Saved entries
BEGIN

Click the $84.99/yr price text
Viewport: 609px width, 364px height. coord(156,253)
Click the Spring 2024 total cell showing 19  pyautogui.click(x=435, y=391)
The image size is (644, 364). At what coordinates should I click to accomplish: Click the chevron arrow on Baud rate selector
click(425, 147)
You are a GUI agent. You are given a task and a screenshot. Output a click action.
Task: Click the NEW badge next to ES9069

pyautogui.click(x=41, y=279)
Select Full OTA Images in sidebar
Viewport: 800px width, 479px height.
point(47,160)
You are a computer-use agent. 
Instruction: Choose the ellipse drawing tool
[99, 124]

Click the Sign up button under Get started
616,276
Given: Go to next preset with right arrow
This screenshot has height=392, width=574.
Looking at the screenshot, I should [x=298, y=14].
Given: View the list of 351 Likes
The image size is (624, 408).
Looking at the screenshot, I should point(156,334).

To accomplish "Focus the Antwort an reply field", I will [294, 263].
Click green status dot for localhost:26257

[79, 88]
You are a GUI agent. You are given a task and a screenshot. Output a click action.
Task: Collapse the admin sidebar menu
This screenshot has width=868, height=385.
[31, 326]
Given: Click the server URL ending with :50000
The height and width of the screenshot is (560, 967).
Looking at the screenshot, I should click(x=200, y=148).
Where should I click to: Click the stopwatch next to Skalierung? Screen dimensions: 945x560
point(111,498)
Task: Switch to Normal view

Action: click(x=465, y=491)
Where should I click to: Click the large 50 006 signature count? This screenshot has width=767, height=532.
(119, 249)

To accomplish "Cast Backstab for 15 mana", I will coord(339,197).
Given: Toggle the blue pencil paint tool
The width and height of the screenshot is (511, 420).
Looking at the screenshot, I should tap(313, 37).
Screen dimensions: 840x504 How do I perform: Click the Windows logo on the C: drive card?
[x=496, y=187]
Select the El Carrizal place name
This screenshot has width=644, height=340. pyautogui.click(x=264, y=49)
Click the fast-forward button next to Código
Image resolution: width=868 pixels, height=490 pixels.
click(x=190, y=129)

END

#### Task description:
Would you please return all lines of the data that include the word "with"?

#### Exercise response:
Given: Go to next preset with right arrow
Given: Click the server URL ending with :50000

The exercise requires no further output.